Andrea Servi

Personal information
- Date of birth: 12 June 1984
- Place of birth: Rome, Italy
- Date of death: 22 August 2013 (aged 29)
- Place of death: Milan, Italy
- Height: 1.85 m (6 ft 1 in)
- Position: Defender

Youth career
- –: Roma

Senior career*
- Years: Team / Apps / (Gls)
- 2004–2005: Salernitana / 4 / (0)
- 2005: Vittoria / 11 / (0)
- 2005–2007: Giulianova / 32 / (0)
- 2007–2009: Sambenedettese / 14 / (0)
- 2009: Giacomense / 15 / (0)
- 2009–2010: Pro Vasto / 25 / (2)
- 2010–2011: Nocerina / 6 / (1)
- 2011–2012: Ebolitana / 10 / (0)
- 2012–2013: Lupa Roma / 5 / (0)
- Total:  / 122 / (3)

= Andrea Servi =

Italian footballer (1984-2013)

Andrea Servi (12 June 1984 – 22 August 2013) was an Italian professional footballer who played as a defender.

==Career==
Servi was born in Rome.
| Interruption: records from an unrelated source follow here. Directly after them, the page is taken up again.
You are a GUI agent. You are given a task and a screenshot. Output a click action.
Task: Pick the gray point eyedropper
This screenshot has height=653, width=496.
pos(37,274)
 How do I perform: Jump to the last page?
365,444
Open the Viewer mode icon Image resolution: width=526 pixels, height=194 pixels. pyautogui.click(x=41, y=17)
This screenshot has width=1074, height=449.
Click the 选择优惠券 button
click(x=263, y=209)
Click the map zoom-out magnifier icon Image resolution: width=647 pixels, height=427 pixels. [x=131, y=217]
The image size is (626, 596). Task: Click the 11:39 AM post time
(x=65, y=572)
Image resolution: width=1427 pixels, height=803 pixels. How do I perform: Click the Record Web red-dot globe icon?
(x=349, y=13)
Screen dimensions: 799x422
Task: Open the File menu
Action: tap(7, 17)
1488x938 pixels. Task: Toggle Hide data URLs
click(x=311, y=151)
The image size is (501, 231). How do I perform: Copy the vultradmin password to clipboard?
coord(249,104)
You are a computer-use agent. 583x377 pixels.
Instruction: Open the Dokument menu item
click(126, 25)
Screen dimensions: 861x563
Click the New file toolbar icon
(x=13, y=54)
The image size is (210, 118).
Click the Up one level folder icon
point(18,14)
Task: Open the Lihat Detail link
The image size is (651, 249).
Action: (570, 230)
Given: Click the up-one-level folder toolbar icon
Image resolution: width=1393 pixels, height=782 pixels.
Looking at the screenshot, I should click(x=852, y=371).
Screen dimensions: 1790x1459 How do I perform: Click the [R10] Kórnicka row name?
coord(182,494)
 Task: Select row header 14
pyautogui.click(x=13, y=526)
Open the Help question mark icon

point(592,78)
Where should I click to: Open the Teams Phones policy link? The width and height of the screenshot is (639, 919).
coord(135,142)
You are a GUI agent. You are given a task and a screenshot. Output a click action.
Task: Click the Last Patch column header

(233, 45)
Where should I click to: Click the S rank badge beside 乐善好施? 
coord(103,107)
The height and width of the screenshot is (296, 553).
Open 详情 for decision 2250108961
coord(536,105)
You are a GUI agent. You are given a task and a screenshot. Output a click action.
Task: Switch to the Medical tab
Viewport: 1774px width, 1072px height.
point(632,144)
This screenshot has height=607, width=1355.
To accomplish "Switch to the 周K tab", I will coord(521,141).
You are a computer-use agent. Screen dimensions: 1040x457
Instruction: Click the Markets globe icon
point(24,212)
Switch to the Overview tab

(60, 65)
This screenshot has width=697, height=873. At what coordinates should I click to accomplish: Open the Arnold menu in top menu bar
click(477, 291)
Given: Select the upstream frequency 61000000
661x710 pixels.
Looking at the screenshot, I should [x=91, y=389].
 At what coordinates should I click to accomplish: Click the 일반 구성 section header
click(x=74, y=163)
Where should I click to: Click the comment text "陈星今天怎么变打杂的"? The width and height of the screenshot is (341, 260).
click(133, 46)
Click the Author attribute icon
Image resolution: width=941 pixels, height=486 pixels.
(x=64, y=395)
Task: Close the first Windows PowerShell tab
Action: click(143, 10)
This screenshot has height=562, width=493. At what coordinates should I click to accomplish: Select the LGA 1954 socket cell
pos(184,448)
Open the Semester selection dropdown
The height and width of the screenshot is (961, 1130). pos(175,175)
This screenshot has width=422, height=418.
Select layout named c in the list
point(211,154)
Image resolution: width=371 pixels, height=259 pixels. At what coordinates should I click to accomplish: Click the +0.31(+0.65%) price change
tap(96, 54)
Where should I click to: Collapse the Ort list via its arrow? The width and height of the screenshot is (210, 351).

He began his football career with the youth teams of A.S. Roma, before playing at senior level for Salernitana, Vittoria, Giulianova, Sambenedettese, Giacomense, Pro Vasto, Nocerina, Ebolitana and Lupa Roma.

==Death==
Servi died in Milan of lung cancer at the age of 29.